#### JOB
Which lines in the items below contain the string "button"? Gather each such line in full, and count only matches with the same capitalization.

#### DATA SUPPLIED
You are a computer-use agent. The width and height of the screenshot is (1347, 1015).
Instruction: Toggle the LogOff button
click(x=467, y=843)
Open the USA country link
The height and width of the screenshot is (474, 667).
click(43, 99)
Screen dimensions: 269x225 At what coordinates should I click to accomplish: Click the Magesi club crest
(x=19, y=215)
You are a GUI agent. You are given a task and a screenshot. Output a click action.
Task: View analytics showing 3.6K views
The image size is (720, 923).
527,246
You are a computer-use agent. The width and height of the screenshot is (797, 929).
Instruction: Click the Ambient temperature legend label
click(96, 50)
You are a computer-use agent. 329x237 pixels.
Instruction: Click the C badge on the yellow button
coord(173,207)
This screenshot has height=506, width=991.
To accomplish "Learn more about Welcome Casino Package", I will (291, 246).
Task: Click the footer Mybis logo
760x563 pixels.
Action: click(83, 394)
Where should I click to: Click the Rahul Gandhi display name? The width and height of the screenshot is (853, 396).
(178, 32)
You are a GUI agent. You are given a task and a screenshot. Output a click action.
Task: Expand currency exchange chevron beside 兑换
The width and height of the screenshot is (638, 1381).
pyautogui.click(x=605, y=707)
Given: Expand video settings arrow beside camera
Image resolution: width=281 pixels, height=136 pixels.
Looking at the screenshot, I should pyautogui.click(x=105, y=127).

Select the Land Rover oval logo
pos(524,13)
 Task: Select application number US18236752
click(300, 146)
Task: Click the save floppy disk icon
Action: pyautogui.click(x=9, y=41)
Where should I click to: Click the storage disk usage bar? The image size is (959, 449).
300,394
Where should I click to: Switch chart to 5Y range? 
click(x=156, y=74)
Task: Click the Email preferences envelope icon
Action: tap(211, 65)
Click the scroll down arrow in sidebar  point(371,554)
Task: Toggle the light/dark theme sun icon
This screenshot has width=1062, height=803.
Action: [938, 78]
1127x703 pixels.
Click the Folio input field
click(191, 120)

#### TASK OUTPUT
Instruction: Toggle the LogOff button
Instruction: Click the C badge on the yellow button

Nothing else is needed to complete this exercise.